Happy new year. As perfunctory as it always sounds, I mean it. I’ve never said that phrase with such weight before. I’m not necessarily suggesting that Terry Pratchett (may he rest in peace) was holding the threads of civilisation together, but I think the idea is less crazy than most of what we’ve collectively experienced in the last 12 months.

It’s customary to take stock at new year, whether to appraise your waistline, relationships or the terrifying sociopolitical trajectory of western society. Personally, I’ve always tried to avoid it. It’s not taking stock that I’ve ever had a problem with, it’s the urge to make superficial resolutions to ‘fix’ the ‘problems’ I didn’t want to succumb to. But in the last couple of years I’ve been less of a stick-in-the-mud – I enjoy testing my willpower and drive for personal improvement as much as anyone.

Filling in a answer sheet with a pencil

Source: Shutterstock

This year, the education sector is joining in with the self-appraisal game, on an international scale. Last month, the results of both the OECD’s Programme for International Student Assessment (PISA) and the IEA’s Trends in Mathematics and Science Study (TIMSS) league tables were published. For the home nations, they show mixed results.

In England, attainment is good, and students enjoy and appreciate the importance of science – a trait not matched in the highest-attaining nations. But it’s a different picture for teachers where job satisfaction is low and recruitment difficulties are having an impact on student learning.

Student attainment in the other home nations is not as strong, particularly in Wales where reforms are underway to improve outcomes. Students in Ireland matched those in England for maths ability, but not in science.

But the real fun comes not in the results of these studies, but in our response to them. Both TIMSS and PISA are such complex and thorough investigations that the data can be spun in any number of directions. Any government of any country could use these results to justify pet reforms. There are few political buttons more effective than keeping up with the Joneses.
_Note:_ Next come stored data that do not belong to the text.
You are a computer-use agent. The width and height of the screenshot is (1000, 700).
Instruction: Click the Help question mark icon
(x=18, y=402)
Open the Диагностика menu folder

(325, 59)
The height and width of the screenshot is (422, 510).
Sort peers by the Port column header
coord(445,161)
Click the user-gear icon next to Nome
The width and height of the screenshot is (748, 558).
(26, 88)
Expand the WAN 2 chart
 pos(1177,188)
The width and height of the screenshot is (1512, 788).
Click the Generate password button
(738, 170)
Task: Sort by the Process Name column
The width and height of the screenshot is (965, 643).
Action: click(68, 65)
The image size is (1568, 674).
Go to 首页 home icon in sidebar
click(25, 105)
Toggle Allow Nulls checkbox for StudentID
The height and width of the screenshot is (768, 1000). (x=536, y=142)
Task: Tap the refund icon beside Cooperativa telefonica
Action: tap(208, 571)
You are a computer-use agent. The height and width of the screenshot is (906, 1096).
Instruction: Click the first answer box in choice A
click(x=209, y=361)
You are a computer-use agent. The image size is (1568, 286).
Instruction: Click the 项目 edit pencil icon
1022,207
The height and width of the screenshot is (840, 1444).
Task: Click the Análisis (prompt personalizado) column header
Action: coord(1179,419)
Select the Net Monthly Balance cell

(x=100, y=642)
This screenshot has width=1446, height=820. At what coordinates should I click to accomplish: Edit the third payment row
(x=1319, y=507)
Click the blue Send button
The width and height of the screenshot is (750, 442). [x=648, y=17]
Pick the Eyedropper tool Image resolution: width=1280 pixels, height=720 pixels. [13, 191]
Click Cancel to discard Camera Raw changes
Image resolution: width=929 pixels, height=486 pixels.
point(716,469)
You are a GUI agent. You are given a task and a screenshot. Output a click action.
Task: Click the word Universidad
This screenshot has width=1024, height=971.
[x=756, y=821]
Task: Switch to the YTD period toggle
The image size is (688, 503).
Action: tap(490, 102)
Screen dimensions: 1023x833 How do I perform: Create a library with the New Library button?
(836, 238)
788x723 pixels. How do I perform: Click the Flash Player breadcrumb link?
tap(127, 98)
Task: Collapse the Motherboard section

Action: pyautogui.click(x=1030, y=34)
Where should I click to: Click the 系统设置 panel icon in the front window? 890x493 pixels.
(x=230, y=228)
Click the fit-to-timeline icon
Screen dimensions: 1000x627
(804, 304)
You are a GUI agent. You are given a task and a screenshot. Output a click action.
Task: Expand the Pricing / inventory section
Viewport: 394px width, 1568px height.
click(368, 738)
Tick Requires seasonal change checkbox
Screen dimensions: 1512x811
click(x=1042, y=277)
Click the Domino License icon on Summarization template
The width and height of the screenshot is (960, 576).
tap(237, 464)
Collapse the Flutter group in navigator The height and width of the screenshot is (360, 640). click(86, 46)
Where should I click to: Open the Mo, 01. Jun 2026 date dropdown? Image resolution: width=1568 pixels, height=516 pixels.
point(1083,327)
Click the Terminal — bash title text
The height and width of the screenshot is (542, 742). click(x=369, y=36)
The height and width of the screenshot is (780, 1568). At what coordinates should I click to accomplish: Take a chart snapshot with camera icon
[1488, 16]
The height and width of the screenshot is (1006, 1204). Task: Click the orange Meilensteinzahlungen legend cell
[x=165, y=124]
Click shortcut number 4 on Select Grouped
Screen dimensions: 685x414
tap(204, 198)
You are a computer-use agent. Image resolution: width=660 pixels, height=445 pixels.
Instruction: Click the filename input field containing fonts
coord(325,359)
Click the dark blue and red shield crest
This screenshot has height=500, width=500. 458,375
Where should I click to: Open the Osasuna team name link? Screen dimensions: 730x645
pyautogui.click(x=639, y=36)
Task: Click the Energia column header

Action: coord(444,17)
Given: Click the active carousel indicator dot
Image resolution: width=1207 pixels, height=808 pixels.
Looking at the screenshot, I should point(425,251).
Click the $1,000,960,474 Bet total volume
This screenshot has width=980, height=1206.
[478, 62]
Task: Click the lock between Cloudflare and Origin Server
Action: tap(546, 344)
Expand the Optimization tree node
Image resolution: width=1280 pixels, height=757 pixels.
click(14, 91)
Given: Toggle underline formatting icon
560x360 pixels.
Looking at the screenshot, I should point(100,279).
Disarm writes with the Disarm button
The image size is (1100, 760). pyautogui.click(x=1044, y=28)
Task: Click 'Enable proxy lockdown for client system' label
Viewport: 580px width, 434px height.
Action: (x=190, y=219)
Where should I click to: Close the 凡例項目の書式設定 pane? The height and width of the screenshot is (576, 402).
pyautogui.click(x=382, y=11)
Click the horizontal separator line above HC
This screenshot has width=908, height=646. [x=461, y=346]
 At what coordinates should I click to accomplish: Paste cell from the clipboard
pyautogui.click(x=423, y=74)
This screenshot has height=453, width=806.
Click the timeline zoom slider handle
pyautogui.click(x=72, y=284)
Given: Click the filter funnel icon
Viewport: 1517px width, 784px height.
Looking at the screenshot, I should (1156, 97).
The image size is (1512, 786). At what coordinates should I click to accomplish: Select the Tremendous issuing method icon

In England, Theresa May is keen for grammar schools to make a comeback. Though it will be difficult for her government to justify this on the back of these reports – PISA has been fairly consistent on reporting lower overall attainment for selective education systems. Difficult, but maybe not impossible.

EiC’s new website

At Education in Chemistry, we have had very little time for reflection this year, given our focus on some exciting new developments. In December we launched our brand new website – the culmination of a year of hard work by the whole team. We’re very proud of it, and we’re sure you’ll find it both enjoyable and useful for your teaching. Make sure you register for free access to all our articles and videos.

And finally, Karen Ogilvie, EiC’s editor since 2011 left the Royal Society of Chemistry in December. Karen has been the driving force behind so many developments for EiC over the past five years, and has been such a vital member of the chemistry education community during her tenure. We will miss her and wish her all the best for the future.